Every record must come back exactly as given.

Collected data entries
BEGIN
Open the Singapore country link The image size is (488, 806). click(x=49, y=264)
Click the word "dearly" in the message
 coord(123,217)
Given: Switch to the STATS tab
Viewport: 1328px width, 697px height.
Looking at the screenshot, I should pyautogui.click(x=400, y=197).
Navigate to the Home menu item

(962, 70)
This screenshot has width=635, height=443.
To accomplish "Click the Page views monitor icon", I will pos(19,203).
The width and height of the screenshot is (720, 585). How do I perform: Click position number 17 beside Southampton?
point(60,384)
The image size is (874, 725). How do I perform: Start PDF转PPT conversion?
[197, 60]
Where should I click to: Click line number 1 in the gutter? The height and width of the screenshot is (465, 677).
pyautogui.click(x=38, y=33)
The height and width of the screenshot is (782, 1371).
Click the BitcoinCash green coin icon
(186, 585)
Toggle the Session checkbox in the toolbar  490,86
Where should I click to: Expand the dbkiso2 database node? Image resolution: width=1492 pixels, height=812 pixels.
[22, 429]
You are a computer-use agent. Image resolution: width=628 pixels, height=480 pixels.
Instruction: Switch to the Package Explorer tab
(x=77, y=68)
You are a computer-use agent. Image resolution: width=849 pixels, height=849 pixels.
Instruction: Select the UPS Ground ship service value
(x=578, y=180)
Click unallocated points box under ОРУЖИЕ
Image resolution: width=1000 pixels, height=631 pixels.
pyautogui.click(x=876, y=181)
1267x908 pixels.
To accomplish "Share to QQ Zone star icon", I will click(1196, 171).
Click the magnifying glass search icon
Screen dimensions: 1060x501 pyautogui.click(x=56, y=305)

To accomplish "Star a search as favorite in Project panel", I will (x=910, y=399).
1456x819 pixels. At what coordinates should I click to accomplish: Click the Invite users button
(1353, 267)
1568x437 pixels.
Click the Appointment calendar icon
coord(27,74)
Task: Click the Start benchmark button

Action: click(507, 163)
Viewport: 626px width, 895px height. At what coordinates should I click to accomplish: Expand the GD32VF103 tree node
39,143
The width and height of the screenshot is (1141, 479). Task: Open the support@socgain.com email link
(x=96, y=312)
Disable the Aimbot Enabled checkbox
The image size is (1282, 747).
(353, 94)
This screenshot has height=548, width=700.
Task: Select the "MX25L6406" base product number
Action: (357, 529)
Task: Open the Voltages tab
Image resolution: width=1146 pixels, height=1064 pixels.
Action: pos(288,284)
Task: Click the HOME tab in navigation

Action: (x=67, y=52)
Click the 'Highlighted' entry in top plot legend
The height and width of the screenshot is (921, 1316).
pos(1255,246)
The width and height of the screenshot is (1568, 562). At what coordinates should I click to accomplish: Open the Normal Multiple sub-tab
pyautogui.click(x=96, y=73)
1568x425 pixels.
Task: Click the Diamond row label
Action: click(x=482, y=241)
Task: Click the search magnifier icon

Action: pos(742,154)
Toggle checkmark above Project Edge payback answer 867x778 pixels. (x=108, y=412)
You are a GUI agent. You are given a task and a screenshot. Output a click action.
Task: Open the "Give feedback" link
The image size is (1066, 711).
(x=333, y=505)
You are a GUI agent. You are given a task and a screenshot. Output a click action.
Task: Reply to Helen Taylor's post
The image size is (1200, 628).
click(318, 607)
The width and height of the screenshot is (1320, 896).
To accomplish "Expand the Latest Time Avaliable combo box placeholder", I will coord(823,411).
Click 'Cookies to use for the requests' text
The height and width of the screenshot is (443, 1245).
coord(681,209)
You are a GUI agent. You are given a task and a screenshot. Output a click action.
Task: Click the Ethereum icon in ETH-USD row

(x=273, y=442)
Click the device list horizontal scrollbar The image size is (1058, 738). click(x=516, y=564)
END
-- Task result --
Open the Singapore country link The image size is (488, 806). click(x=49, y=264)
Click the word "dearly" in the message
 coord(123,217)
Given: Switch to the STATS tab
Viewport: 1328px width, 697px height.
Looking at the screenshot, I should pyautogui.click(x=400, y=197).
Navigate to the Home menu item

(962, 70)
This screenshot has width=635, height=443.
To accomplish "Click the Page views monitor icon", I will pos(19,203).
The width and height of the screenshot is (720, 585). How do I perform: Click position number 17 beside Southampton?
point(60,384)
The image size is (874, 725). How do I perform: Start PDF转PPT conversion?
[197, 60]
Where should I click to: Click line number 1 in the gutter? The height and width of the screenshot is (465, 677).
pyautogui.click(x=38, y=33)
The height and width of the screenshot is (782, 1371).
Click the BitcoinCash green coin icon
(186, 585)
Toggle the Session checkbox in the toolbar  490,86
Where should I click to: Expand the dbkiso2 database node? Image resolution: width=1492 pixels, height=812 pixels.
[22, 429]
You are a computer-use agent. Image resolution: width=628 pixels, height=480 pixels.
Instruction: Switch to the Package Explorer tab
(x=77, y=68)
You are a computer-use agent. Image resolution: width=849 pixels, height=849 pixels.
Instruction: Select the UPS Ground ship service value
(x=578, y=180)
Click unallocated points box under ОРУЖИЕ
Image resolution: width=1000 pixels, height=631 pixels.
pyautogui.click(x=876, y=181)
1267x908 pixels.
To accomplish "Share to QQ Zone star icon", I will click(1196, 171).
Click the magnifying glass search icon
Screen dimensions: 1060x501 pyautogui.click(x=56, y=305)

To accomplish "Star a search as favorite in Project panel", I will (x=910, y=399).
1456x819 pixels. At what coordinates should I click to accomplish: Click the Invite users button
(1353, 267)
1568x437 pixels.
Click the Appointment calendar icon
coord(27,74)
Task: Click the Start benchmark button

Action: click(507, 163)
Viewport: 626px width, 895px height. At what coordinates should I click to accomplish: Expand the GD32VF103 tree node
39,143
The width and height of the screenshot is (1141, 479). Task: Open the support@socgain.com email link
(x=96, y=312)
Disable the Aimbot Enabled checkbox
The image size is (1282, 747).
(353, 94)
This screenshot has height=548, width=700.
Task: Select the "MX25L6406" base product number
Action: (357, 529)
Task: Open the Voltages tab
Image resolution: width=1146 pixels, height=1064 pixels.
Action: pos(288,284)
Task: Click the HOME tab in navigation

Action: (x=67, y=52)
Click the 'Highlighted' entry in top plot legend
The height and width of the screenshot is (921, 1316).
pos(1255,246)
The width and height of the screenshot is (1568, 562). At what coordinates should I click to accomplish: Open the Normal Multiple sub-tab
pyautogui.click(x=96, y=73)
1568x425 pixels.
Task: Click the Diamond row label
Action: click(x=482, y=241)
Task: Click the search magnifier icon

Action: pos(742,154)
Toggle checkmark above Project Edge payback answer 867x778 pixels. (x=108, y=412)
You are a GUI agent. You are given a task and a screenshot. Output a click action.
Task: Open the "Give feedback" link
The image size is (1066, 711).
(x=333, y=505)
You are a GUI agent. You are given a task and a screenshot. Output a click action.
Task: Reply to Helen Taylor's post
The image size is (1200, 628).
click(318, 607)
The width and height of the screenshot is (1320, 896).
To accomplish "Expand the Latest Time Avaliable combo box placeholder", I will coord(823,411).
Click 'Cookies to use for the requests' text
The height and width of the screenshot is (443, 1245).
coord(681,209)
You are a GUI agent. You are given a task and a screenshot. Output a click action.
Task: Click the Ethereum icon in ETH-USD row

(x=273, y=442)
Click the device list horizontal scrollbar The image size is (1058, 738). click(x=516, y=564)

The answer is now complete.